[Work required] Nothing but the lines holding the string "augusztus" should appear in the answer. Copy them from the entries.

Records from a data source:
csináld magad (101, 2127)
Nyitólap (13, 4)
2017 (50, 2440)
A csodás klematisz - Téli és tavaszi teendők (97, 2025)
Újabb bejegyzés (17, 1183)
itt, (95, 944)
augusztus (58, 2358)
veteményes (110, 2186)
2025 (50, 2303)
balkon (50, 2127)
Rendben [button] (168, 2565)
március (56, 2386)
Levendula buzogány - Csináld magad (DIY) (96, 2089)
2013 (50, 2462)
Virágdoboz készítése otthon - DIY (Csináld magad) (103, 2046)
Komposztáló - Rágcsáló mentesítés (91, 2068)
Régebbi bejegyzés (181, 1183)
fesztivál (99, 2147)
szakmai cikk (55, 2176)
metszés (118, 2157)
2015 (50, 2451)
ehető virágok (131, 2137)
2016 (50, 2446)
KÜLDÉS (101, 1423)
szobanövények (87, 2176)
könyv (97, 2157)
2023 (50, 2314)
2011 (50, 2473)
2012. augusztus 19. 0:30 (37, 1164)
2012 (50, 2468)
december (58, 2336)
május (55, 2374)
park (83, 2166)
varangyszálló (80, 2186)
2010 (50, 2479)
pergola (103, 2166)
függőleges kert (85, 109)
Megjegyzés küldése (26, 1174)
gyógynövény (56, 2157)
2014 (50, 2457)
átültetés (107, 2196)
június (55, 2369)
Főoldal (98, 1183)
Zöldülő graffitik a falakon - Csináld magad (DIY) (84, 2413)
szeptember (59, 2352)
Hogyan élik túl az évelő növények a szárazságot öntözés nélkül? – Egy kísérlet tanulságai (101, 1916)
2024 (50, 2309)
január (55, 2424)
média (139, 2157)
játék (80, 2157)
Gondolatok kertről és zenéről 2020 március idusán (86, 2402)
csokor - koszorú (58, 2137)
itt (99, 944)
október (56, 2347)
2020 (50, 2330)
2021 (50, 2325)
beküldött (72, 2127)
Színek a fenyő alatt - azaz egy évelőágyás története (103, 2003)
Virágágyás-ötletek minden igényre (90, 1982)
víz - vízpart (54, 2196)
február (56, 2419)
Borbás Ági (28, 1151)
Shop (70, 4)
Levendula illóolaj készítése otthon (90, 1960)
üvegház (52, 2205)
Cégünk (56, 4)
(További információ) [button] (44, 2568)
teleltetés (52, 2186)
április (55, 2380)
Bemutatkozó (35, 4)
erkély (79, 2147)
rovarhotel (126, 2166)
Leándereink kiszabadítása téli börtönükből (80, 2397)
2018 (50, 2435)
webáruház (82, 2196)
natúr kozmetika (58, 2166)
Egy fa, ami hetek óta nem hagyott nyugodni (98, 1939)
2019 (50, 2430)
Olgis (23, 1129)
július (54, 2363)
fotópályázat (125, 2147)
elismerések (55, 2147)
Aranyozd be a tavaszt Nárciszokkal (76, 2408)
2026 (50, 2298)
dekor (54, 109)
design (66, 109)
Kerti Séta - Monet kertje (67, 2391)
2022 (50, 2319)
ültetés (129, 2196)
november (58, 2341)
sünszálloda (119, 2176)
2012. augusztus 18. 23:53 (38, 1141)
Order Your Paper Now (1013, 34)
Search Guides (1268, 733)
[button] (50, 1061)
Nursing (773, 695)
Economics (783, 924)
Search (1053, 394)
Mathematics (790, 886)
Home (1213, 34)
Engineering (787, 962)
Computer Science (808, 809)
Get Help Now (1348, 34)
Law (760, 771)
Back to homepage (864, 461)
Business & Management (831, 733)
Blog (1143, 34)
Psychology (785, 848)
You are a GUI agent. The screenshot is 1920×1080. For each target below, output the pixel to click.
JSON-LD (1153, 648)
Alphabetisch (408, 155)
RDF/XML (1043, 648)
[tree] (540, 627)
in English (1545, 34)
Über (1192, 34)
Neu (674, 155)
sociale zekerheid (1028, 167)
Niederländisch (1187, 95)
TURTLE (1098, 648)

[Your solution]
augusztus (58, 2358)
2012. augusztus 19. 0:30 (37, 1164)
2012. augusztus 18. 23:53 (38, 1141)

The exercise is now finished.